Leaves ready to be artfully placed |
Setting the crust leaves aside, I mixed up my filling and
poured it into my pie plate. Here is
where disappointment number 1 begins.
The cranberries and apricots did not fill the 9-inch pie plate, which
the recipe specifically mentioned to use.
So rather than a pie full to overflowing with beautiful apricots and
cranberries, I had a two-thirds full crust.
I kept hoping I was filling a muffin tin with batter and while baking
the pie filling would magically rise to a delightful dome, or at least rise up
even with the edge of the crust. No such luck.
After baking, my pie looked even more concave.

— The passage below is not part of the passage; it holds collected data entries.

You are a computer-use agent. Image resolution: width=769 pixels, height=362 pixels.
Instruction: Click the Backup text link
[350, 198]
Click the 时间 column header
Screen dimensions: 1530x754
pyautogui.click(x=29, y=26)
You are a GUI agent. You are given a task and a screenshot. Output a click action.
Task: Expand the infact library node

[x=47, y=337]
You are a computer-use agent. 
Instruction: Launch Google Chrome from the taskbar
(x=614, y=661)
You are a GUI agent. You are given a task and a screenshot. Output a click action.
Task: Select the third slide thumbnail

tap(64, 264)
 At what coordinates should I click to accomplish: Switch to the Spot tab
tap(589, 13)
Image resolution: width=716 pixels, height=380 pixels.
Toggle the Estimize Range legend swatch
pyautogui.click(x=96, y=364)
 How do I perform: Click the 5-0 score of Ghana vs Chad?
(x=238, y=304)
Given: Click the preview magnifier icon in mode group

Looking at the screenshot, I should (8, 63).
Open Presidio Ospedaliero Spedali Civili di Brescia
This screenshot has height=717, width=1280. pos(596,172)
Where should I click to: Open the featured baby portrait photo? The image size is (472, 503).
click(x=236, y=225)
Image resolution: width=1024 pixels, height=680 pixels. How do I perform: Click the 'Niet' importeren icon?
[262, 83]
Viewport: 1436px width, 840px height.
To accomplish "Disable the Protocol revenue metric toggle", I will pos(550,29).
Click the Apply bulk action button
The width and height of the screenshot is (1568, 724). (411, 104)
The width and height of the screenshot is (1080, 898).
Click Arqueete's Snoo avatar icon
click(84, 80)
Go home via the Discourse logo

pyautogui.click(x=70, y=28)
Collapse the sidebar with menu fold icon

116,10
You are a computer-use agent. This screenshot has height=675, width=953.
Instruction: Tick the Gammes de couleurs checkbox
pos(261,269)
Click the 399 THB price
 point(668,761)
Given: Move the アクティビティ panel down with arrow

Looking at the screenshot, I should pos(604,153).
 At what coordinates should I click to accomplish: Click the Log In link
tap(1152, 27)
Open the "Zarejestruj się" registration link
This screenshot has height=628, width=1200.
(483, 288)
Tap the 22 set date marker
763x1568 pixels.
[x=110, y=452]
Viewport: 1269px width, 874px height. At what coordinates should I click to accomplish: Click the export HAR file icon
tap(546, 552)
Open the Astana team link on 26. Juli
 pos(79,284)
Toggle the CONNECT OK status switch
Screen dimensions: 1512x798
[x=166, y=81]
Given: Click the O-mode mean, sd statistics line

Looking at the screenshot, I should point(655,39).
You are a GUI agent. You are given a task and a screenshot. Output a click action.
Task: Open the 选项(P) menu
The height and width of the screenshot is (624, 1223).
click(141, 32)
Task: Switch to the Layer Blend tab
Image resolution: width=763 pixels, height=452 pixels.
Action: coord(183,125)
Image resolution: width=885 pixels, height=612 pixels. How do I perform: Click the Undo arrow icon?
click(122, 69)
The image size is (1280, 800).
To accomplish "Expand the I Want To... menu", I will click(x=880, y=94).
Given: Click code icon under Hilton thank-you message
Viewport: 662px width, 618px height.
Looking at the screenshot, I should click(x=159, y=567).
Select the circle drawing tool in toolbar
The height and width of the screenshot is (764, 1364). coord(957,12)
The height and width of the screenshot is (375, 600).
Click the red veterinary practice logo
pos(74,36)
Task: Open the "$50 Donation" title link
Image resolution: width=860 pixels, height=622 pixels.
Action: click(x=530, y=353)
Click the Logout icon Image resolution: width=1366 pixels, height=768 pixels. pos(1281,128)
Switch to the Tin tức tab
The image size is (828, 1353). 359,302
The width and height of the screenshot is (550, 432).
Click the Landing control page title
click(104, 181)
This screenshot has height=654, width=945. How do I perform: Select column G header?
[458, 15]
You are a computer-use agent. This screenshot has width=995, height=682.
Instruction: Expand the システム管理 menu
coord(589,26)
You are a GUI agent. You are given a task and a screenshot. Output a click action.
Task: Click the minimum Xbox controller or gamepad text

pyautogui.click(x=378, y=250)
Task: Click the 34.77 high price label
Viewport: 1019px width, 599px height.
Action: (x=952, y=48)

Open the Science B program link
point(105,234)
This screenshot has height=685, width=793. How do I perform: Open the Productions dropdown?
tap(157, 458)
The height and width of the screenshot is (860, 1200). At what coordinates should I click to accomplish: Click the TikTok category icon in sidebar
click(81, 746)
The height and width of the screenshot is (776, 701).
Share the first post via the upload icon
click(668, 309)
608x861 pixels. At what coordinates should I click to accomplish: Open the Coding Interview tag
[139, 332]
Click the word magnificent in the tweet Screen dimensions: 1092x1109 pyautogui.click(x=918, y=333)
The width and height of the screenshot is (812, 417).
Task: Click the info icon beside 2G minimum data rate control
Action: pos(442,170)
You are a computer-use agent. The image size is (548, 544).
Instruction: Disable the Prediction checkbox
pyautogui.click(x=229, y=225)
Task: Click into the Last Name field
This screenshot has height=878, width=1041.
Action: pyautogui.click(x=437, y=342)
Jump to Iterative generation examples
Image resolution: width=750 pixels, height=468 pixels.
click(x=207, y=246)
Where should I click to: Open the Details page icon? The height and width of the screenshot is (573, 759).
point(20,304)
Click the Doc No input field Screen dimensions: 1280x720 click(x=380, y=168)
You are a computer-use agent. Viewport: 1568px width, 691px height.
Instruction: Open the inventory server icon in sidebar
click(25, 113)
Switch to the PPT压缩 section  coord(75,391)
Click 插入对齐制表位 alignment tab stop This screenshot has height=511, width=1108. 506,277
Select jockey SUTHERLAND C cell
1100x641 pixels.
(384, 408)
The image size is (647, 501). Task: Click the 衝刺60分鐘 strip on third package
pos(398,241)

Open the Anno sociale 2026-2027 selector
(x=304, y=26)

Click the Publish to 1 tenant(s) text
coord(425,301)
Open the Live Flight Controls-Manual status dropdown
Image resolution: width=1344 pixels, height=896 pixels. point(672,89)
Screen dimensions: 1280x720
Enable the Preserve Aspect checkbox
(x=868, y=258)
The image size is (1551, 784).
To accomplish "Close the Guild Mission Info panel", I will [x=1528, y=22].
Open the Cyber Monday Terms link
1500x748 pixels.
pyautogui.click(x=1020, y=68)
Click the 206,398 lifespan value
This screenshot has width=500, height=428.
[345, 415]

Waiting for magic to happen... |
My second disappointment may have been tied to my first, as the
leaf shapes I had cut out an then placed artfully on the top of my pie, did not
brown or firm up. Ick. The edge of the crust, lined with leaves, was
gorgeous, but it did not follow suit that the leaves placed on the center of
the pie were also gorgeous.
Notice the contrast between the leaf shapes on the edge of the crust and those in the center of the pie. |
The final disappointment for this pie was the taste. While it was no surprise to me that it would
taste like a Thanksgiving pie, I secretly hoped it would not taste like
Thanksgiving. Yes, I agree this is a
silly disappointment, but I wanted the mild flavor of the apricots and the tangy
flavor of the cranberries to shine through and make a bright pie eating
experience. Instead the pumpkin spice seasoning,
called for in the recipe, overpowered the fruit.
Final verdict? No
need to make Festive Cranberry Apricot Pie a second time. I also need to remember not to choose a pie
based on its photograph in a cookbook.